Friday, October 22

Turkish power plant ‘at risk of being destroyed’ by wildfires


A thermal power plant in southern Turkey was evacuated on Wednesday as flames from forest fires approached.

Images posted online by Milas Mayor Muhammet Tokat showed the fire at the plant’s doors.

Local authorities had previously said that the hydrogen tanks used to cool the plant, which runs on oil and coal, had been emptied and filled with water as a precaution.

The fire was initially controlled earlier that day by two water-bombing planes and helicopters, which dumped water on nearby forested peaks and residential areas. But the flames returned in the afternoon.

“We have been pleading and warning you for days” about the fire surrounding the plant, Tokat tweeted during the day, calling “for a water bomber plane to be dispatched urgently.”

Turkish President Recep Tayyip Erdogan, who has come under strong criticism for the government’s handling of forest fires, warned in a television interview late Wednesday that the plant “was at risk of being destroyed by fire. “.

‘There is no place for politics’

More than 180 fires have devastated forests and farmland, as well as populated areas on Turkey’s Mediterranean coast since last Wednesday.

The fires have also severely affected tourist sites that had only recently been able to resume operations after months of restrictions due to the Covid-19 pandemic.

According to the European Union satellite surveillance service, the “radiative power” of the fires in Turkey has reached an intensity “not seen” since 2003.

The opposition has criticized Erdogan for failing to maintain his fleet of water bombers and for being slow to accept international aid.

The Turkish Radio and Television Council (RTUK in Turkish) warned television stations against broadcasting information about the fires that could “cause fear and anxiety” among the population.

Erdogan, meanwhile, has accused the opposition of trying to profit politically from the situation, while neighboring countries like Greece are also affected by the fires.

“Wildfires are an international threat just like the COVID-19 pandemic,” he said Wednesday night.

“As throughout the world, there has been a sharp increase in forest fires in our country. There should be no room for politics on this issue,” he added.

‘We are waging a war’

In the early days of the fires, pro-government media columnists had accused the Kurdistan Workers’ Party (PKK), an organization considered terrorist by Turkey and its Western allies, of being responsible.

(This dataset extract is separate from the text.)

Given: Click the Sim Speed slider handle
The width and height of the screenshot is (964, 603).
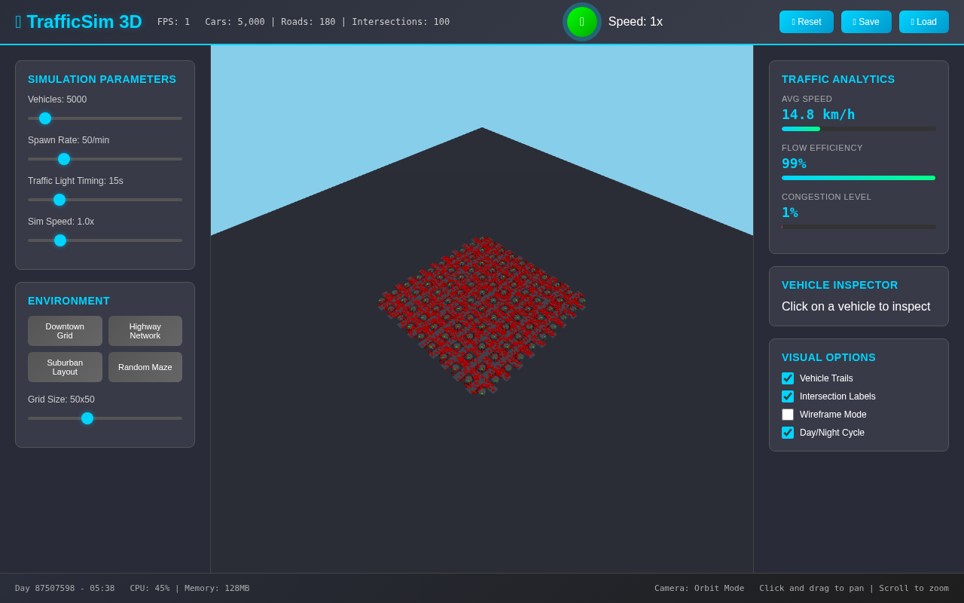Looking at the screenshot, I should [59, 240].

But authorities now cite the extreme heat wave that continues to hit southern Turkey.

According to experts, climate change in countries like Turkey is increasing the frequency and intensity of forest fires.

Turkey’s Agriculture Minister Bekir Pakdemirli said temperatures in the Aegean city of Marmaris had reached an all-time high of 45.5 degrees this week.

“We are waging a war,” the minister told reporters. “We have to keep morale and motivation high. I urge everyone to be patient.”